====== MATERIAL PROVIDED

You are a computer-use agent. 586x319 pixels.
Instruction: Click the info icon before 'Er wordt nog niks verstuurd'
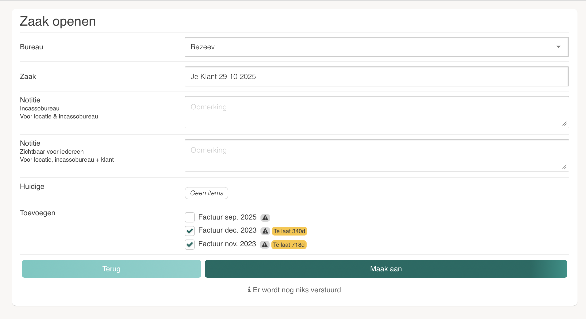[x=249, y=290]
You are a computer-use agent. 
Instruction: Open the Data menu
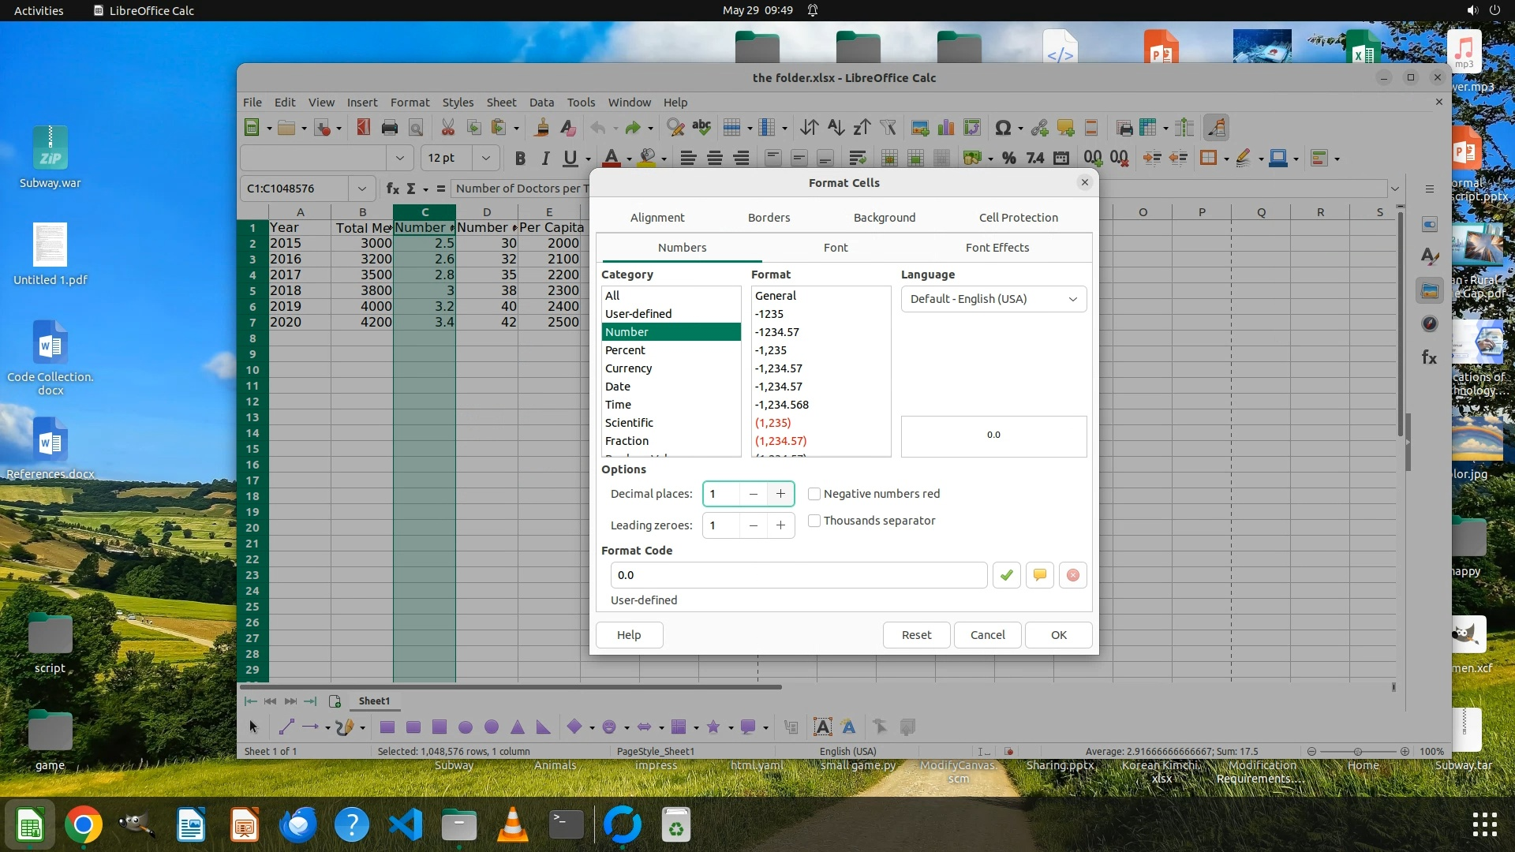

============
====== MATERIAL PROVIDED

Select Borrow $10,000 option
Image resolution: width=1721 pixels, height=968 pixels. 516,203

============
====== MATERIAL PROVIDED

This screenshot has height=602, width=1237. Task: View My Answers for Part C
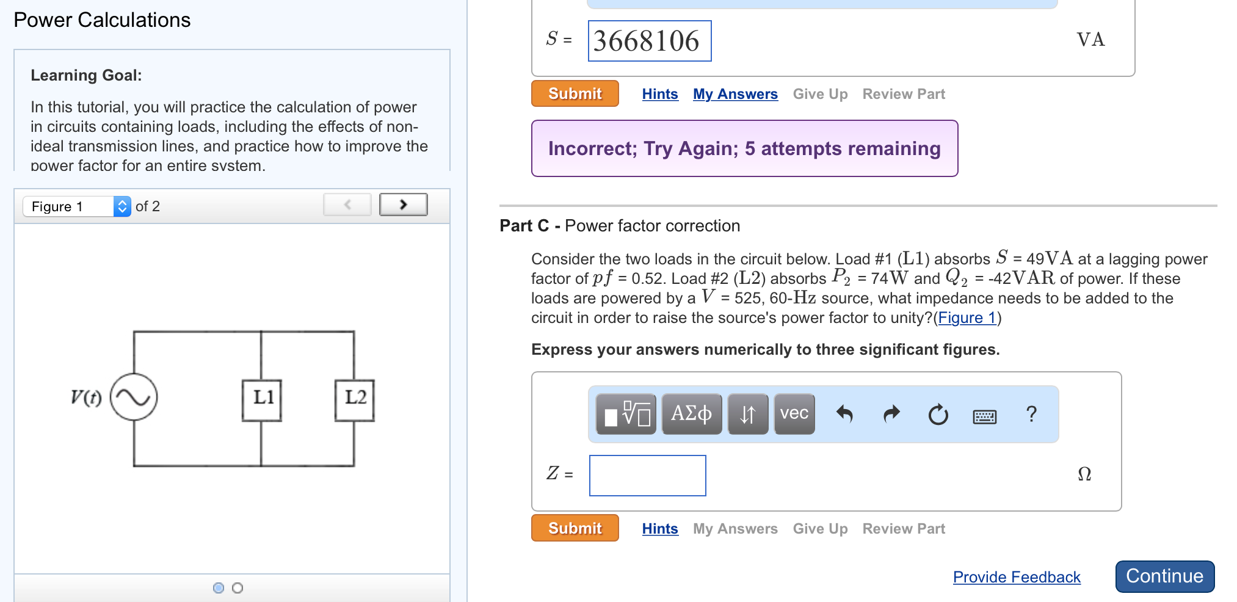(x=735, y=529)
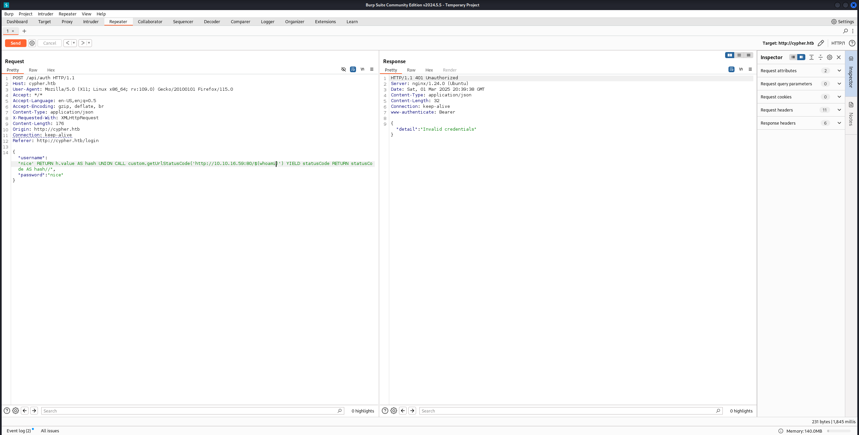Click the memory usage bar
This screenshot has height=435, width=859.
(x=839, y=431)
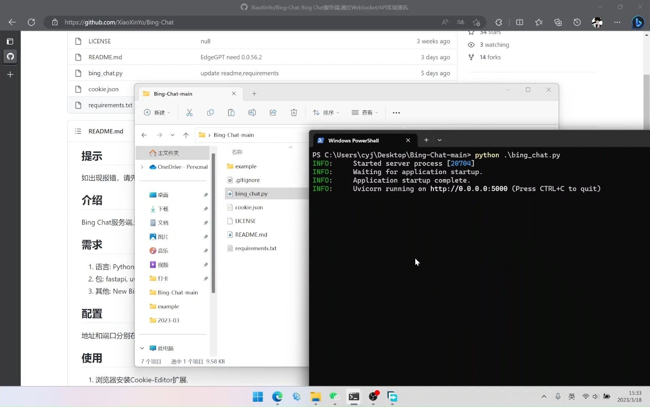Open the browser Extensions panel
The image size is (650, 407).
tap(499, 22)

============

◆ AIM OF THE TASK ◆
Filter the entries above and keep only the lines with the word "agent".

◆ RESPONSE BELOW ◆
You are a computer-use agent. 586x319 pixels.
You are a computer-use agent. 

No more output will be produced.